Inventor(s):Wolfgang H. Oertel, Dieter Meier, Baltazar Gomez-Mancilla, Jacques Montplaisir
Assignee: Boehringer Ingelheim Pharma GmbH and Co KG
Application Number:US09/008,212
Patent Claim Types:
see list of patent claims
Use;
Patent landscape, scope, and claims:

US Patent 6,001,861: Scope, Claims, and US Patent Landscape for Restless Legs Syndrome (Pramipexole)

What does US 6,001,861 claim, in scope terms?

US Patent 6,001,861 claims methods of treatment for restless legs syndrome (RLS) using pramipexole and specified forms, including explicit dosing ranges.

Claim set (as provided)

Claim Claim type Subject matter Key limitations
1 Method Administration of 2-amino-6-n-propylamino-4,5,6,7-tetrahydrobenzothiazole; its (-)-enantiomer; and pharmacologically acceptable salts T3: “effective amount” in a patient “suffering from or susceptible to” RLS
2 Method Administration of Pramipexole; dihydrochloride (spelled “dihydrochoride”); and dihydrochloride-(H2O) Uses defined drug forms in the RLS method
3 Method (dependent) Claim 2 dose limitation 0.01–10.0 mg/day
4 Method (dependent) Claim 2 tighter dose limitation 0.75–4.5 mg/day

Practical scope implications

  1. Indication scope: RLS only, framed broadly as “suffering from or susceptible to such condition.” That language captures both manifest disease and preventive/early intervention regimens if they are structured as treatment of RLS or risk states.
  2. Composition scope within a method claim: Claim 1 is structurally drafted and anchored to the benzo-thiazole scaffold and the (-)-enantiomer. Claim 2 then recites pramipexole by name and specific salts/forms, tightening what falls within the claim.
  3. Salt hydrate coverage: Claim 2 includes dihydrochloride-(H2O) (a hydrate form). This matters for landscape mapping because generic developers sometimes substitute salt forms to avoid salt-specific method coverage, though true avoidance is fact- and jurisdiction-dependent at the claim construction stage.
  4. Dose coverage: Claims 3 and 4 define explicit daily dose windows. If a product’s label dose or studied regimen falls inside those ranges, method infringement risk increases, even if the product is “the same API” as a competitor.
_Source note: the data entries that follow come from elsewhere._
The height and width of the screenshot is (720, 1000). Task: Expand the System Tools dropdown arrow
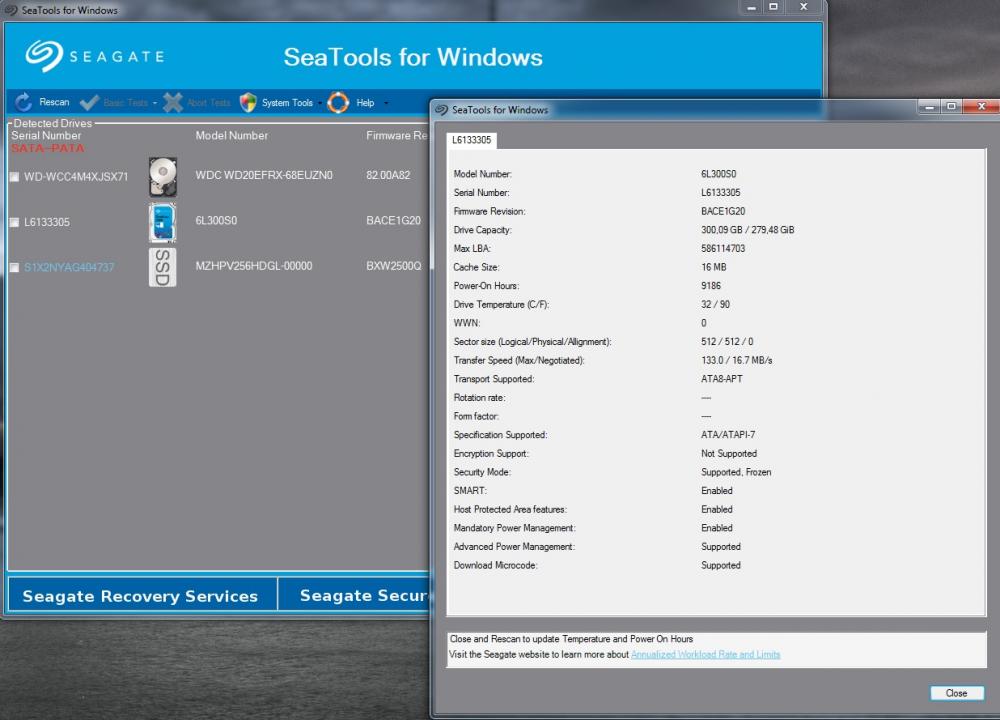coord(320,103)
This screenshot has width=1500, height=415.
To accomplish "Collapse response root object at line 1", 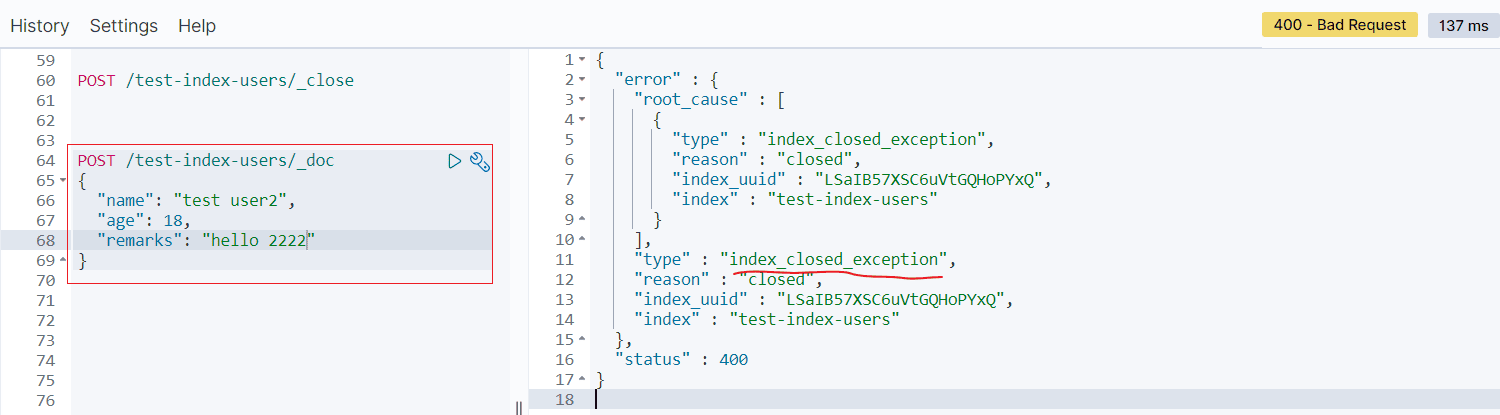I will pos(583,60).
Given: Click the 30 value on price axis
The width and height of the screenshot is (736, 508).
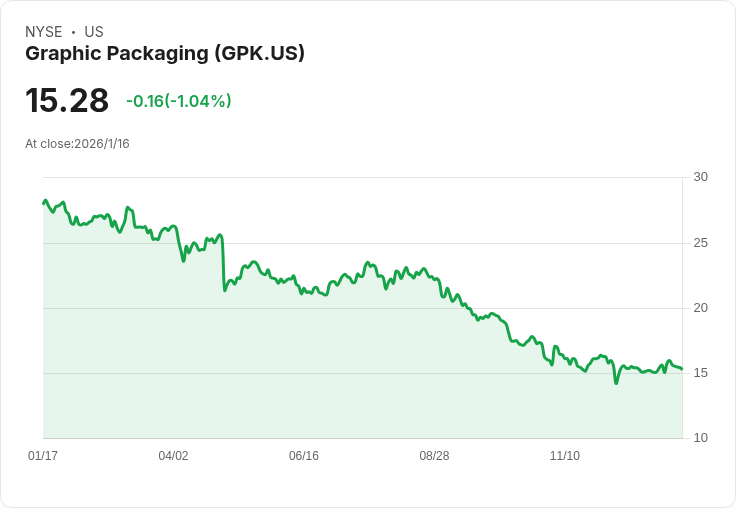Looking at the screenshot, I should pyautogui.click(x=700, y=177).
How broad is claim 1 compared with claims 2-4?

Claim 1 breadth

Claim 1 is written to cover:

  • The compound: 2-amino-6-n-propylamino-4,5,6,7-tetrahydrobenzothiazole (the pramipexole core identity as written in the claim)
  • The (-)-enantiomer
  • Pharmacologically acceptable salts

This is broad on the chemical identity side because it is not limited to the marketed pramipexole salt alone. It captures any acceptable salt and covers enantiomer-specific activity.

Claim 2-4 breadth relative to claim 1

  • Claim 2 is narrower in that it is tied to pramipexole and specific salt/hydrate forms (dihydrochloride and dihydrochloride-(H2O)).
  • Claims 3 and 4 are narrower still because they add dose ranges.

In infringement strategy terms:

  • A would-be entrant has more ways to design around by changing salt/hydrate form or staying outside dose windows, but the method claim “effective amount” in claim 1 plus the broad chemical/salt language makes those design-arounds less reliable than in patents that limit only a single solid form or single regimen.

What is the enforceable “action space” in the US for this patent?

Who is exposed

Because the claims are method-of-treatment claims, exposure typically targets:

  • Prescribers (depending on enforcement posture and medical practice liability frameworks)
  • Healthcare providers implementing dosing regimens
  • Manufacturers and marketers if their product labeling, promotional materials, or instructions induce/encourage direct performance of the claimed method (standard law depends on the fact pattern)

What conduct counts

The core performance elements are:

  1. Patient is a person suffering from or susceptible to RLS.
  2. Administration of an effective amount of:
    • The specific compound/enantiomer/salts (claim 1), and/or
    • Pramipexole and the listed salt forms (claim 2)
  3. Where dependent claims apply, the regimen uses dose ranges:
    • 0.01–10.0 mg/day (claim 3)
    • 0.75–4.5 mg/day (claim 4)

Dose window coverage analysis

If a regimen is within 0.75–4.5 mg/day, it falls within claim 4, which is a dependent claim on claim 2. A regimen within 0.01–10.0 mg/day but outside claim 4 still can infringe claim 3 (if it meets the other elements).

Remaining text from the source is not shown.